1.4 Disponibilité des données
- 26 Toutes les données patients sont accessibles directement au départ d’une même application. Ceci est également le cas pour les données éventuellement recueillies par une application tierce pour être intégrée dans l’application-mère. L’utilisateur pourra accéder aux données du patient dans ce second programme, sans devoir réidentifier ce patient.
- 27 Le logiciel doit permettre de donner un statut "inactif" aux dossiers des patients que l’utilisateur ne souhaite plus voir apparaître dans la liste des dossiers actifs et vice versa.
- 28 Le logiciel qui prend l’option d’archiver les données des dossiers inactifs doit donner la garantie de pouvoir faire réapparaître ces données dans le logiciel.

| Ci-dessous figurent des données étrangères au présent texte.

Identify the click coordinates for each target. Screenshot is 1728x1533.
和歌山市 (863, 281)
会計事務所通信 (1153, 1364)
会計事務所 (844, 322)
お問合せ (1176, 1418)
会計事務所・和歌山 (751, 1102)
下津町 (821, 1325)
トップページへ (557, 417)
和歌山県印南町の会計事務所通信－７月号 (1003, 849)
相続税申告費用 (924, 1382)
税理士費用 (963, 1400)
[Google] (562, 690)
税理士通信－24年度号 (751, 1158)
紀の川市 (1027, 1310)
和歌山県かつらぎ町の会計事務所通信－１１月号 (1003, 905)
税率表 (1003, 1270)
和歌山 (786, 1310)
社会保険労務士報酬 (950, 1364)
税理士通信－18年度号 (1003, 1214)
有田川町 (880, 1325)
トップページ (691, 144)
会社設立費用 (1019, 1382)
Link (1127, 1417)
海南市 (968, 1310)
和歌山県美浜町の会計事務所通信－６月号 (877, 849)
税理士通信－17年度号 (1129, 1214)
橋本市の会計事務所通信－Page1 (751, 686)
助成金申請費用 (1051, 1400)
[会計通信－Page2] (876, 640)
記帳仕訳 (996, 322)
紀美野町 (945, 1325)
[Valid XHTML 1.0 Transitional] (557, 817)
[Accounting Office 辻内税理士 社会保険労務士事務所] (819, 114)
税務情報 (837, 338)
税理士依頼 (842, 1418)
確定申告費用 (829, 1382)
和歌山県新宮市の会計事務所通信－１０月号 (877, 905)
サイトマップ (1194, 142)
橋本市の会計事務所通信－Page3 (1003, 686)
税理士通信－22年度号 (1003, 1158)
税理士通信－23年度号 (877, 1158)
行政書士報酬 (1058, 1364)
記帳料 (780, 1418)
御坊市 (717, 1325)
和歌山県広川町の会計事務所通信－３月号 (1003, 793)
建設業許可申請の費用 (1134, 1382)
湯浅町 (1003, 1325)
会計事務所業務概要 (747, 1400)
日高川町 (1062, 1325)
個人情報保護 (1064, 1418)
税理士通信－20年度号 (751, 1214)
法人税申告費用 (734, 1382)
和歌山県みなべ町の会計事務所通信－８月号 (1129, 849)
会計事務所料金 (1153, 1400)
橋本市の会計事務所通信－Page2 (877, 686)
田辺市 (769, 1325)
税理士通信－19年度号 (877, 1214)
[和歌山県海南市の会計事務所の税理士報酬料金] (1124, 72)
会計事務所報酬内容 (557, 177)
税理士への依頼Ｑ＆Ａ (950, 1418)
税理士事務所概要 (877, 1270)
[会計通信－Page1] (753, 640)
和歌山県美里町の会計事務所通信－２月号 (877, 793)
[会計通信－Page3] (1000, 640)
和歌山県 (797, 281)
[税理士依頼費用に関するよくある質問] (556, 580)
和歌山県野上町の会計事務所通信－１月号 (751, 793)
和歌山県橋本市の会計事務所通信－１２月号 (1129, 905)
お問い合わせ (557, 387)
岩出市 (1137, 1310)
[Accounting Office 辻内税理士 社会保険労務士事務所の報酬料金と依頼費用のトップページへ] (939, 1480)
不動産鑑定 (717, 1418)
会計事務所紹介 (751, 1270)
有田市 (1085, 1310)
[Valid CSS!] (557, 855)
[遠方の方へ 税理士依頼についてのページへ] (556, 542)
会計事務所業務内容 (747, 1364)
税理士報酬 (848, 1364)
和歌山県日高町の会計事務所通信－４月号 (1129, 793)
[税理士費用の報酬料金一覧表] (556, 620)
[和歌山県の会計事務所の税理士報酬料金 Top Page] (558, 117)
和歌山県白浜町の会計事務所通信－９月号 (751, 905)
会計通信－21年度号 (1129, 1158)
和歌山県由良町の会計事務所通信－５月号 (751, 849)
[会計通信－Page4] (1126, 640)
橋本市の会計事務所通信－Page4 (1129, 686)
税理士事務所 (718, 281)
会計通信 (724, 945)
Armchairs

2 Gestion des données administratives
2.1 Identification du patient
- 29 Le patient est identifié à l’intérieur du logiciel de façon univoque et indélébile.
- 31 Le logiciel crée et/ou actualise les identifiants à partir d’informations extérieures (messagerie médicale, ...).
- L 32 Le logiciel crée et/ou actualise les identifiants accessibles par lecture de la carte SIS et/ou de la carte d’identité électronique.
- 33 Le logiciel détecte les doubles dossiers potentiels lors de la création, sur base des nom, prénom, sexe et date de naissance.
- 34 Le logiciel permet la fusion des dossiers en double sans perte de données médicales.

2.2 Accès au dossier
36 La recherche d’un patient se fait sur base d’au moins trois des caractéristiques suivantes (isolées ou en combinaison) :
/ Nom / Prénom / Date de naissance
- 37 L’accès peut se faire sur base d’une saisie partielle des caractéristiques précitées (premiers caractères).
- 38 L’accès à un dossier peut se faire en laissant un autre dossier ouvert.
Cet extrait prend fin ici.